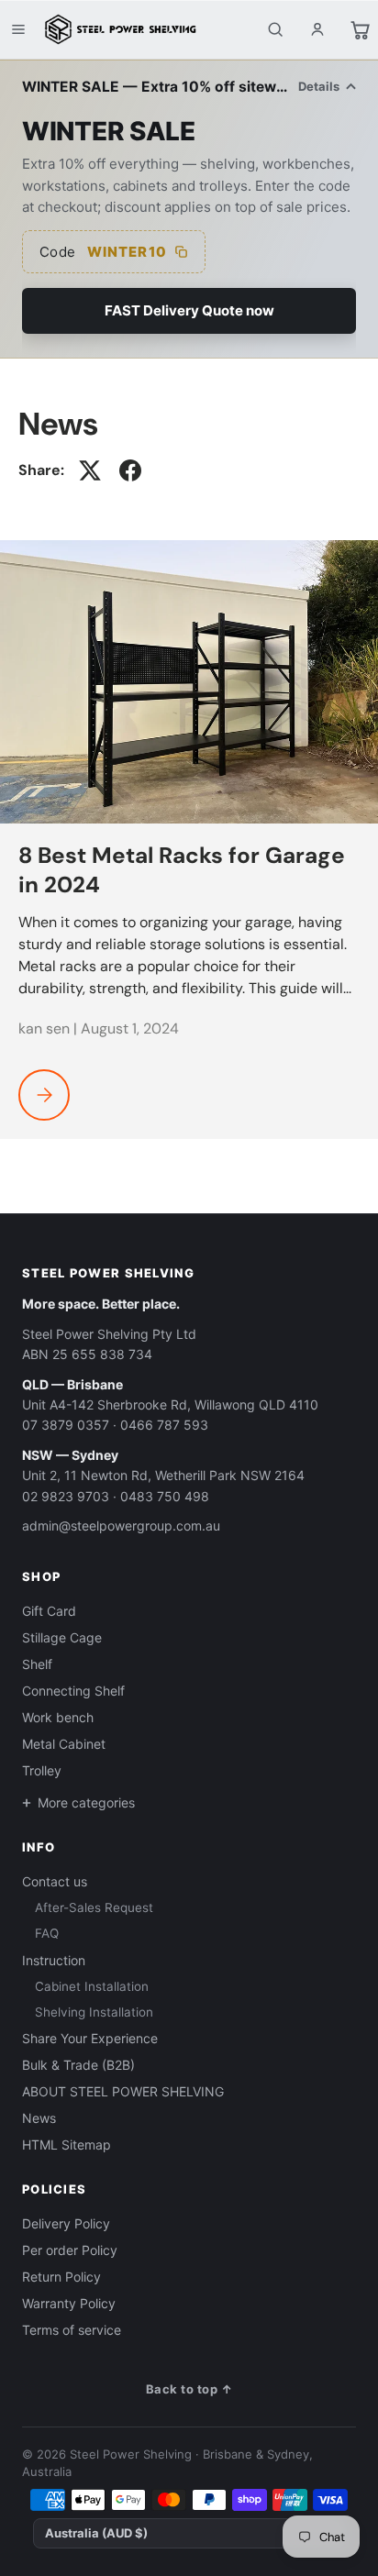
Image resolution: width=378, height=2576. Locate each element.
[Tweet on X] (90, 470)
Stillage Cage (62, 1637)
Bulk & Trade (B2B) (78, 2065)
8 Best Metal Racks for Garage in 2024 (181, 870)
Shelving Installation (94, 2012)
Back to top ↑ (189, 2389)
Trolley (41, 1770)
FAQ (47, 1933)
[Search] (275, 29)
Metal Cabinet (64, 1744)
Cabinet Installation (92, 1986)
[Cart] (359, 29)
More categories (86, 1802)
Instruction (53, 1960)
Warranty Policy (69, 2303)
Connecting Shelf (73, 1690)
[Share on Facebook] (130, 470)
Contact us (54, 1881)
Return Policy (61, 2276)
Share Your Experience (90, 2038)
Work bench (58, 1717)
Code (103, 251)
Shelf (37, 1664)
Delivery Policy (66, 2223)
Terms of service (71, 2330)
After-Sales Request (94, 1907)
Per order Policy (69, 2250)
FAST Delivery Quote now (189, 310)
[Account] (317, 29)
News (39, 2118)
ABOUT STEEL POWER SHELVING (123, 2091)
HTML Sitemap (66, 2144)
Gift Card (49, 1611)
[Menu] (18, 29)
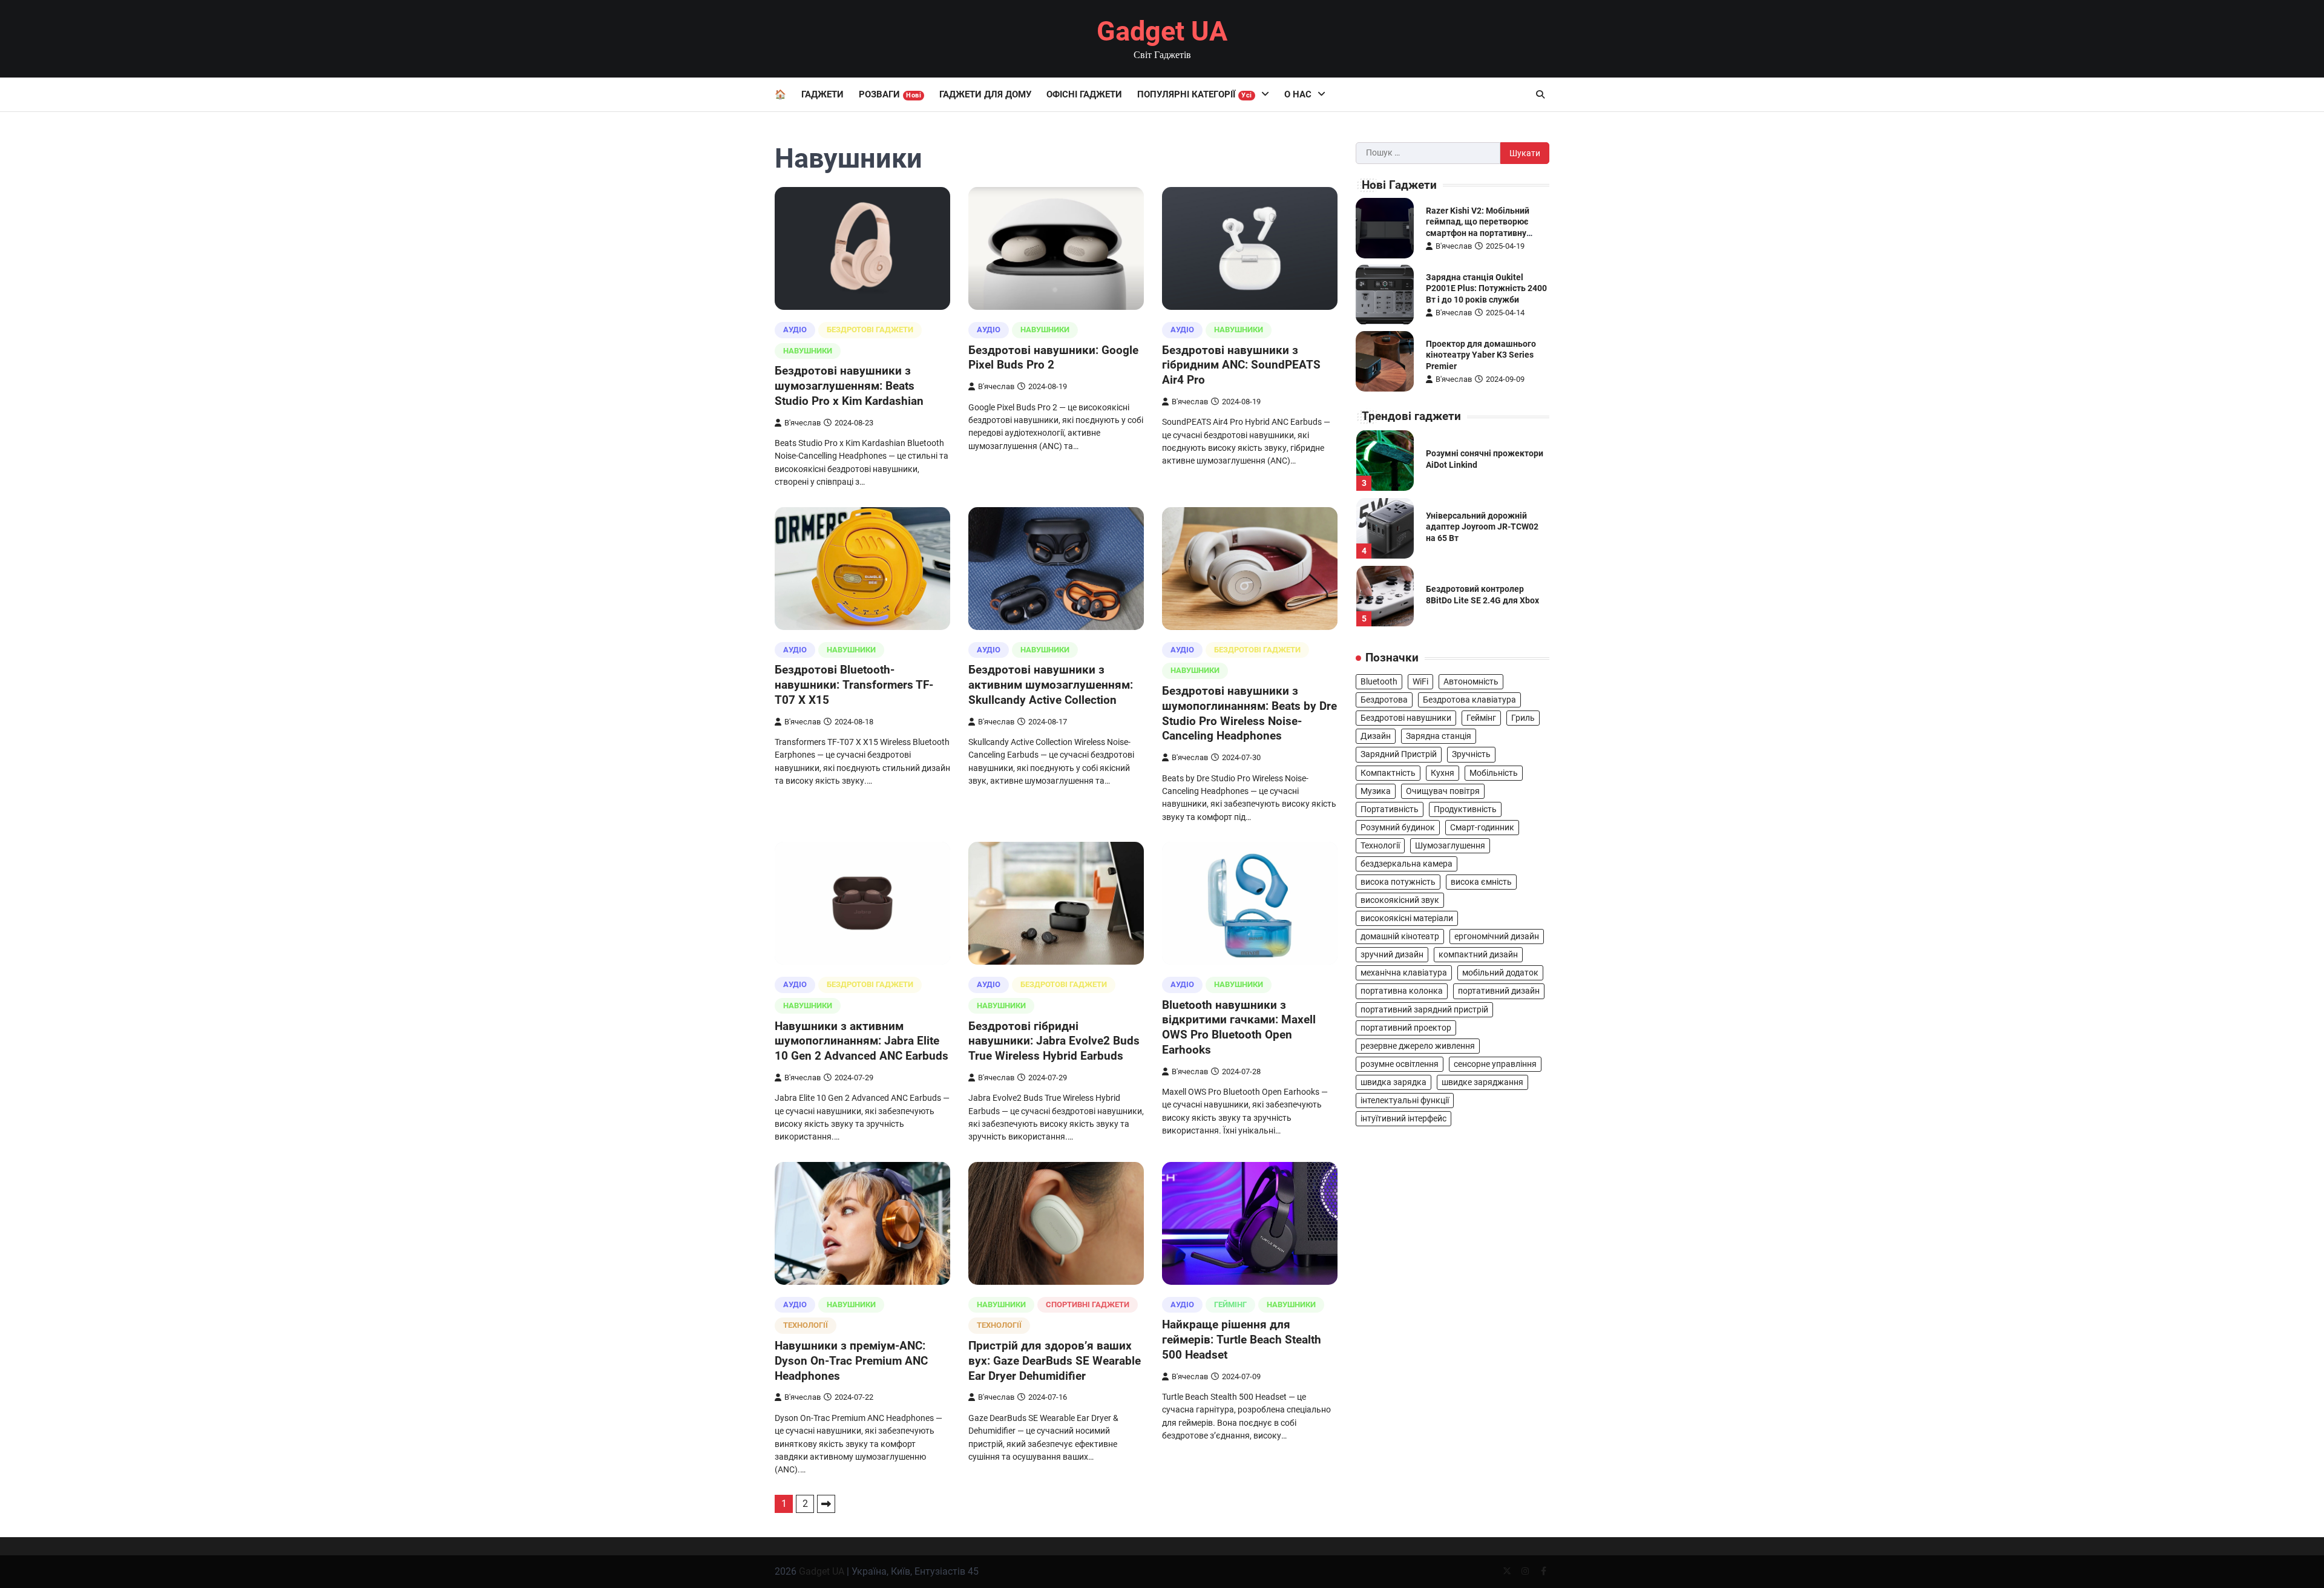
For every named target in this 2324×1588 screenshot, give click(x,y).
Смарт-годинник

--------------------------------

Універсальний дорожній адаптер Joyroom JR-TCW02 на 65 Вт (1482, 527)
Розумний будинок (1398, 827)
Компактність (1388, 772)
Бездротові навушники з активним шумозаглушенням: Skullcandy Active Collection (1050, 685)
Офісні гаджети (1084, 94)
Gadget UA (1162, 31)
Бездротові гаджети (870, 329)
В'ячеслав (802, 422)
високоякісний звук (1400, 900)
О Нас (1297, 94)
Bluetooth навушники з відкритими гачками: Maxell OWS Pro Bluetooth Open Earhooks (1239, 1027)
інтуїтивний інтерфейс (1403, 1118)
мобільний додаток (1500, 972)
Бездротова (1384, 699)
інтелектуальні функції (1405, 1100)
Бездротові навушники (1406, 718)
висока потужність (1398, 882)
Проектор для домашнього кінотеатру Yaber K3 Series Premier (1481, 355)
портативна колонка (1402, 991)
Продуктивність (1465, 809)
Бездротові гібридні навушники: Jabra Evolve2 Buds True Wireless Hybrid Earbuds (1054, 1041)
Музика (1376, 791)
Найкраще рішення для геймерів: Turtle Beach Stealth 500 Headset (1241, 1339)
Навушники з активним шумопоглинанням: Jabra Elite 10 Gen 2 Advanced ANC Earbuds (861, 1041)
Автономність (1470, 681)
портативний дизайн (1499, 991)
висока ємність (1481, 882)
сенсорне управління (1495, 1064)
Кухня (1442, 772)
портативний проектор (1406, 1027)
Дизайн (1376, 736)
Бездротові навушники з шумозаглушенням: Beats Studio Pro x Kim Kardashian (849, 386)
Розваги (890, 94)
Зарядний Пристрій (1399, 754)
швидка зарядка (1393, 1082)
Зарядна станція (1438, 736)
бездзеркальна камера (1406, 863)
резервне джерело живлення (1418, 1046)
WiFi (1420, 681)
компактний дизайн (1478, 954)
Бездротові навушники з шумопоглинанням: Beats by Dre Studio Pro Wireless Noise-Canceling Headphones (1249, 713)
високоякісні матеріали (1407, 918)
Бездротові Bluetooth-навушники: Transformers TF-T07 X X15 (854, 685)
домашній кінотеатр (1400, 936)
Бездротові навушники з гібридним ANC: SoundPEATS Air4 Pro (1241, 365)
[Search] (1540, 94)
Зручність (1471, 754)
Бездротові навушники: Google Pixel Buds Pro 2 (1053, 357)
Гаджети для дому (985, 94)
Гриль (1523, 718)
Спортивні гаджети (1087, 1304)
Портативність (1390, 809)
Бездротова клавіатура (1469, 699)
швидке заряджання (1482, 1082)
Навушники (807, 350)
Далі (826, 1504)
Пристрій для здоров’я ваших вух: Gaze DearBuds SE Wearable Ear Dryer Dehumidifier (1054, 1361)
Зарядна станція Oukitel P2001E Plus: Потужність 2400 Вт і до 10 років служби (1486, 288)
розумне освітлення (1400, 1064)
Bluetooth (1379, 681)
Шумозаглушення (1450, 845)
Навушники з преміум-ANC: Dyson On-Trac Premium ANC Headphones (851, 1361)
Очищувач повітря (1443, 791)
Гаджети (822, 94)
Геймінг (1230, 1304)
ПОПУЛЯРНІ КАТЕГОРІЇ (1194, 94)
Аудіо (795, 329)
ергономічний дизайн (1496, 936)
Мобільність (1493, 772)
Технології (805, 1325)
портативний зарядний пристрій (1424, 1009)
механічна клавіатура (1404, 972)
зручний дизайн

--------------------------------

* **What you should do**
Look in the material above for the line with "Бездротові навушники (1406, 718)" and the line with "зручний дизайн", and transcribe exactly those lines and all lines between them, nothing more.

* **Result of the exercise**
Бездротові навушники (1406, 718)
висока потужність (1398, 882)
Проектор для домашнього кінотеатру Yaber K3 Series Premier (1481, 355)
портативна колонка (1402, 991)
Продуктивність (1465, 809)
Бездротові гібридні навушники: Jabra Evolve2 Buds True Wireless Hybrid Earbuds (1054, 1041)
Музика (1376, 791)
Найкраще рішення для геймерів: Turtle Beach Stealth 500 Headset (1241, 1339)
Навушники з активним шумопоглинанням: Jabra Elite 10 Gen 2 Advanced ANC Earbuds (861, 1041)
Автономність (1470, 681)
портативний дизайн (1499, 991)
висока ємність (1481, 882)
сенсорне управління (1495, 1064)
Кухня (1442, 772)
портативний проектор (1406, 1027)
Дизайн (1376, 736)
Бездротові навушники з шумозаглушенням: Beats Studio Pro x Kim Kardashian (849, 386)
Розваги (890, 94)
Зарядний Пристрій (1399, 754)
швидка зарядка (1393, 1082)
Зарядна станція (1438, 736)
бездзеркальна камера (1406, 863)
резервне джерело живлення (1418, 1046)
WiFi (1420, 681)
компактний дизайн (1478, 954)
Бездротові навушники з шумопоглинанням: Beats by Dre Studio Pro Wireless Noise-Canceling Headphones (1249, 713)
високоякісні матеріали (1407, 918)
Бездротові Bluetooth-навушники: Transformers TF-T07 X X15 (854, 685)
домашній кінотеатр (1400, 936)
Бездротові навушники з гібридним ANC: SoundPEATS Air4 Pro (1241, 365)
[Search] (1540, 94)
Зручність (1471, 754)
Бездротові навушники: Google Pixel Buds Pro 2 (1053, 357)
Гаджети для дому (985, 94)
Гриль (1523, 718)
Спортивні гаджети (1087, 1304)
Портативність (1390, 809)
Бездротова клавіатура (1469, 699)
швидке заряджання (1482, 1082)
Навушники (807, 350)
Далі (826, 1504)
Пристрій для здоров’я ваших вух: Gaze DearBuds SE Wearable Ear Dryer Dehumidifier (1054, 1361)
Зарядна станція Oukitel P2001E Plus: Потужність 2400 Вт і до 10 років служби (1486, 288)
розумне освітлення (1400, 1064)
Bluetooth (1379, 681)
Шумозаглушення (1450, 845)
Навушники з преміум-ANC: Dyson On-Trac Premium ANC Headphones (851, 1361)
Очищувач повітря (1443, 791)
Гаджети (822, 94)
Геймінг (1230, 1304)
ПОПУЛЯРНІ КАТЕГОРІЇ (1194, 94)
Аудіо (795, 329)
ергономічний дизайн (1496, 936)
Мобільність (1493, 772)
Технології (805, 1325)
портативний зарядний пристрій (1424, 1009)
механічна клавіатура (1404, 972)
зручний дизайн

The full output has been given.